Lives rebuilt after crime

This year marks the 25th anniversary of the federal Victims of Crime Act (VOCA), which among other things established the Office for Victims of Crime (www.ojp.usdoj.gov/ovc) within the U.S. Department of Justice.

The act also created a provision for regular funding for state and local victim assistance and compensation programs, and other resources for crime victims and their families. (Among its most recent initiatives is a Victim and Family Assistance Call Center for those affected by the tragic shootings in Binghamton, N.Y.)

Another thing the Office for Victims of Crime does each year is sponsor National Crime Victims Rights Week, with special ceremonies and programs in the nation’s capital and in communities all across the country — including Columbus.

National Crime Victims Rights Week this year will be observed April 26-May 2. Its theme for 2009 is “25 Years of Rebuilding Lives: Celebrating the Victims of Crime Act,” and preparations for ceremonies, observances, exhibits and educational events are well under way in Columbus.

On Monday, April 20, Shawna Hartley, victim services director and chief domestic violence investigator with the Columbus Solicitor General’s Office, will conduct a town hall-type meeting at noon at the Government Center Plaza. Participating in that discussion, to be recorded for later TV showing, will be Municipal Court Judge Stephen Hyles, Solicitor General Ben Richardson and District Attorney Julia Slater.

The week will officially begin Sunday, April 26, with a Homicide Victim Memorial ceremony on the Columbus Riverwalk at 2 p.m., and conclude Saturday, May 2 with a Victims Resource Expo at the Civic Center from 10 a.m.-5 p.m.

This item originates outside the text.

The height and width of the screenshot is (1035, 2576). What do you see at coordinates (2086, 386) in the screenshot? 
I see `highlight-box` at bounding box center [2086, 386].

In anticipation of this observance, on Monday at 2 p.m. the Ledger-Enquirer editorial board will host a live Webcast discussion of crime and victims’ rights with a panel of guests expected to include Hartley; Kyle Bair, director of Rape Crisis; Sgt. Debbie Bohannon of the Columbus Police Department’s sex crimes unit; State Court Judge Maureen Gottfried; Diane Sinkule, director of Hope Harbour, the shelter operated by the Columbus Alliance for Battered Women; and Becky Welch, Fort Benning Family Advocacy program director. The discussion should be both informative and emotionally powerful.

Being the victim of a violent crime, or losing a loved one to crime, is a tragedy that inflicts its own kinds of brokenness and grief most of us, God willing, will never know. The real-life accounts are shattering, the triumph of lives reclaimed from crime inspirational. As we approach National Crime Victims Rights Week, it is an especially appropriate time for those stories to be told, and heard.